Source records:
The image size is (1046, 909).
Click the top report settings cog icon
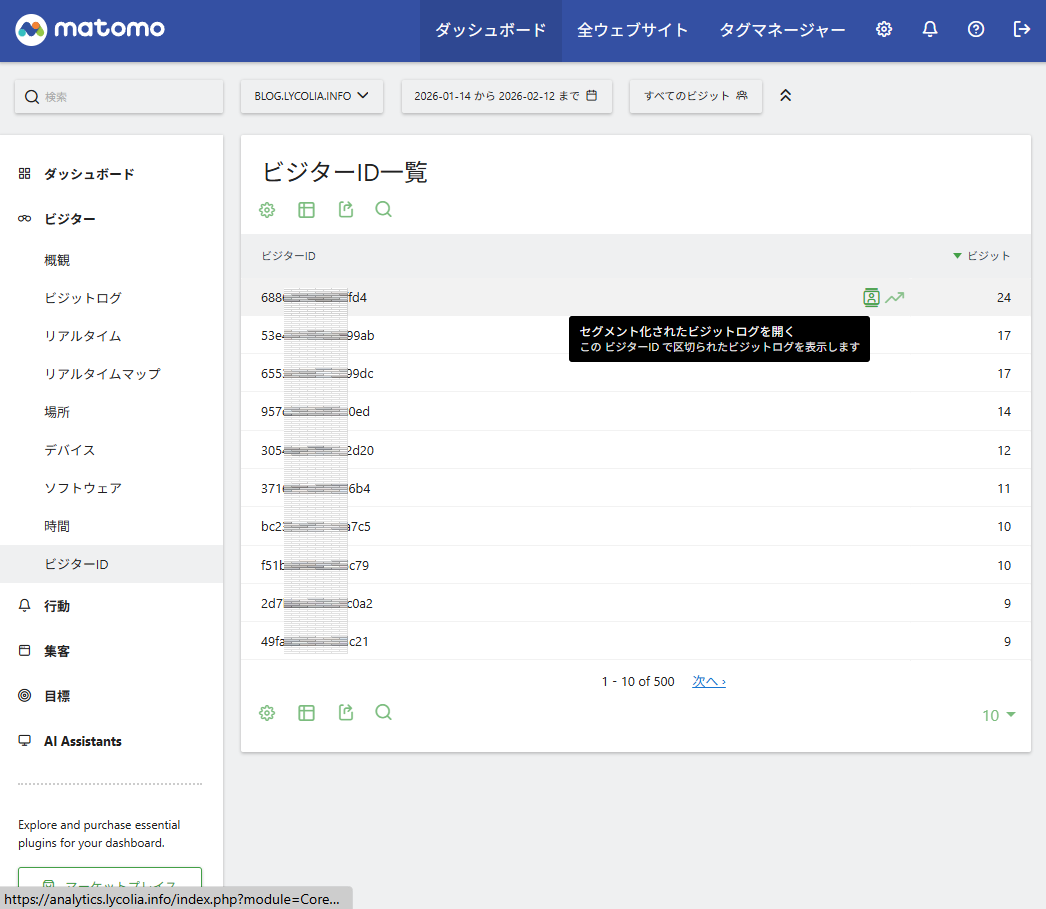tap(267, 210)
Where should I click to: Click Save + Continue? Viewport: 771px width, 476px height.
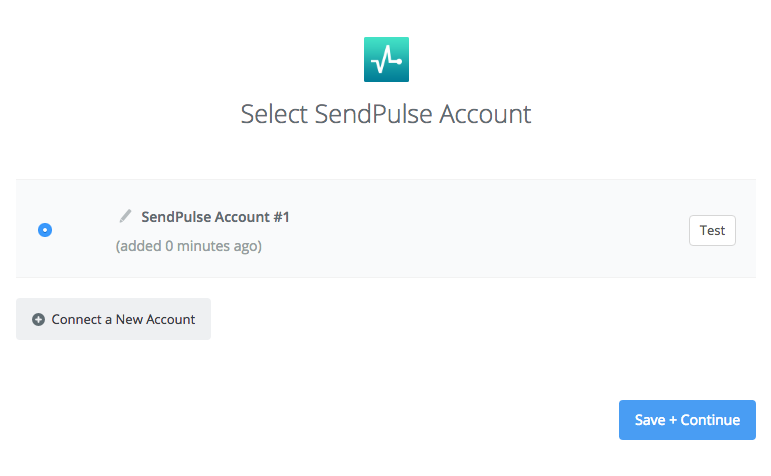[687, 420]
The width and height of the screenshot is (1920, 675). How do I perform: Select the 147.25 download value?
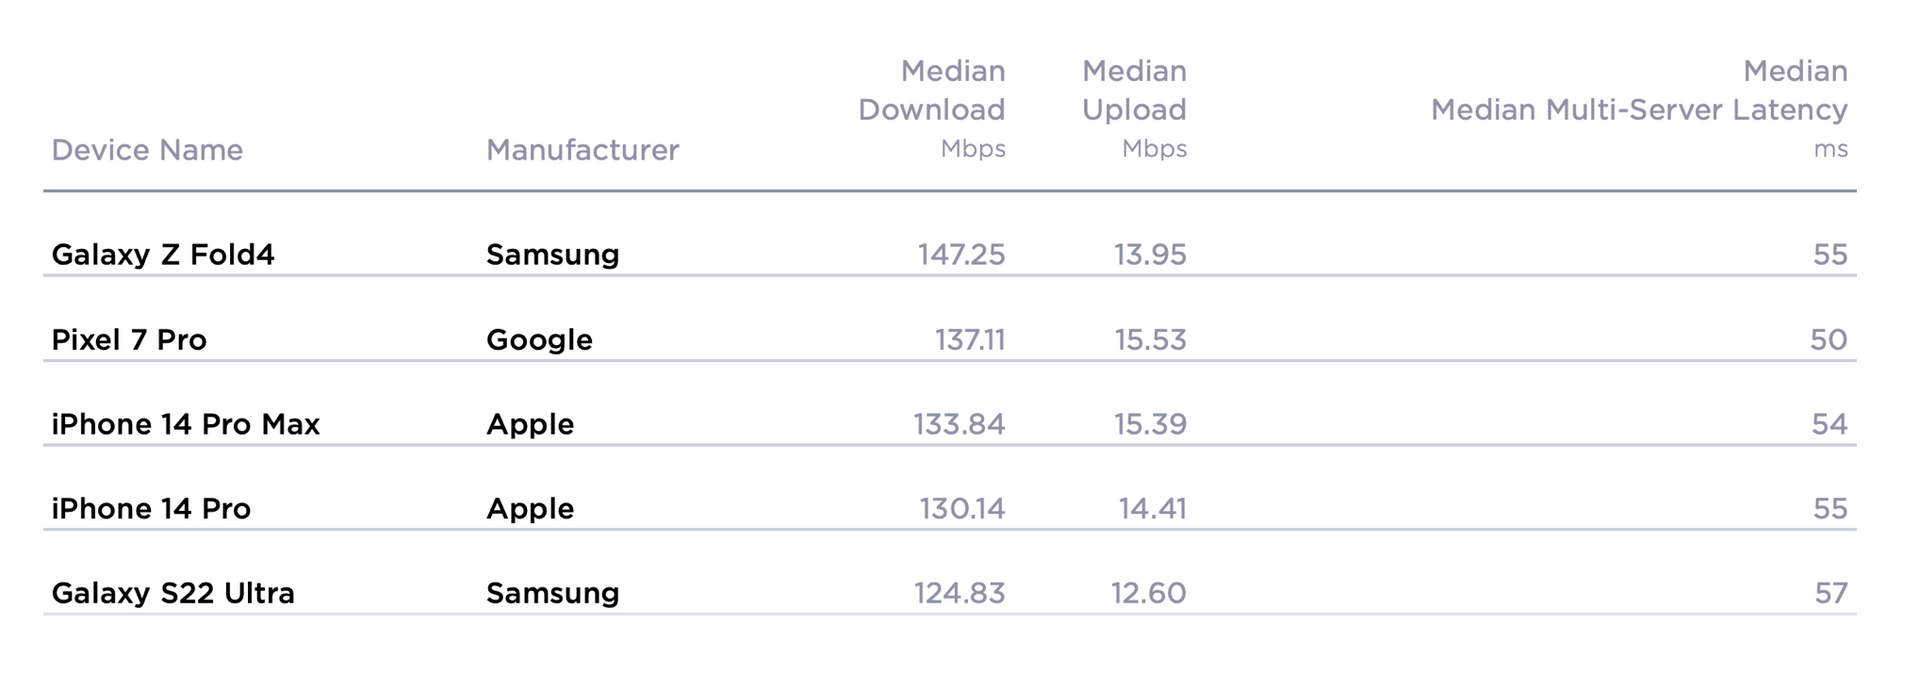[x=961, y=255]
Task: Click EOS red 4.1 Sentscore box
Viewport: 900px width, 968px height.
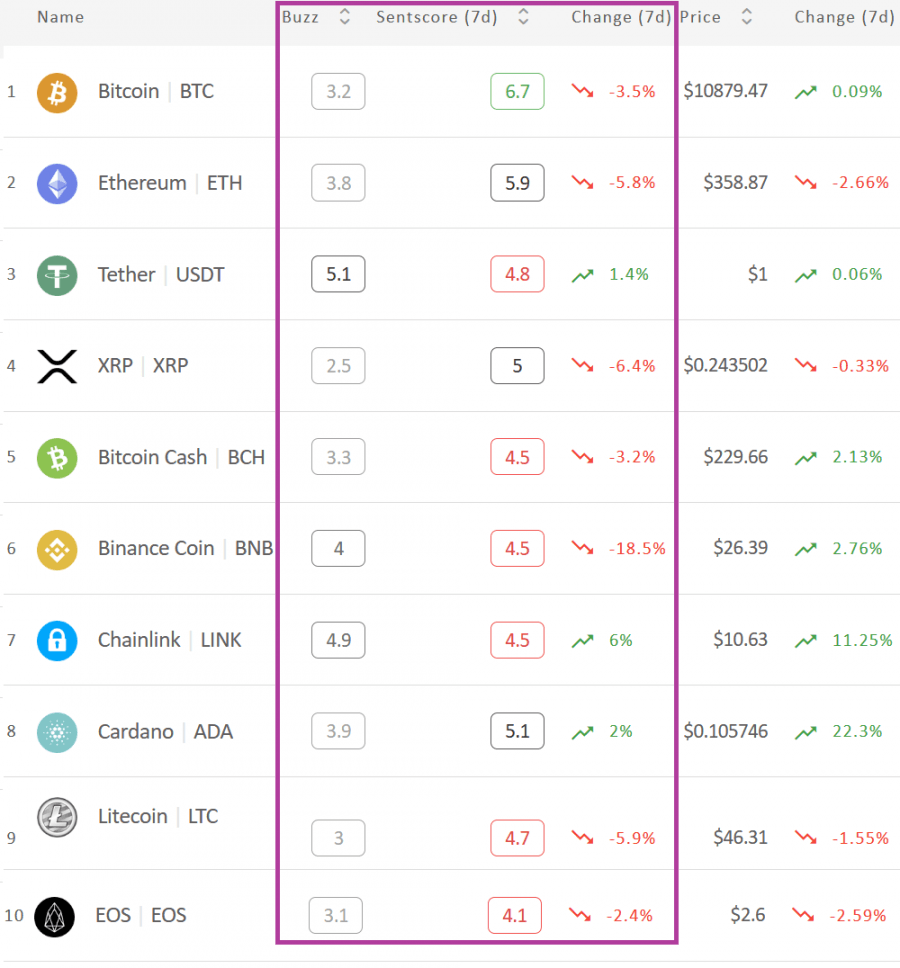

### STATED EXERCISE
Reproduce every line of the listing above word for word, leaving out the pictures.

### RESPONSE BELOW
The image size is (1046, 909).
Click the top report settings cog icon
tap(267, 210)
Where should I click to: Click Save + Continue? Viewport: 771px width, 476px height.
[687, 420]
The width and height of the screenshot is (1920, 675). How do I perform: Select the 147.25 download value?
[x=961, y=255]
Task: Click EOS red 4.1 Sentscore box
Viewport: 900px width, 968px height.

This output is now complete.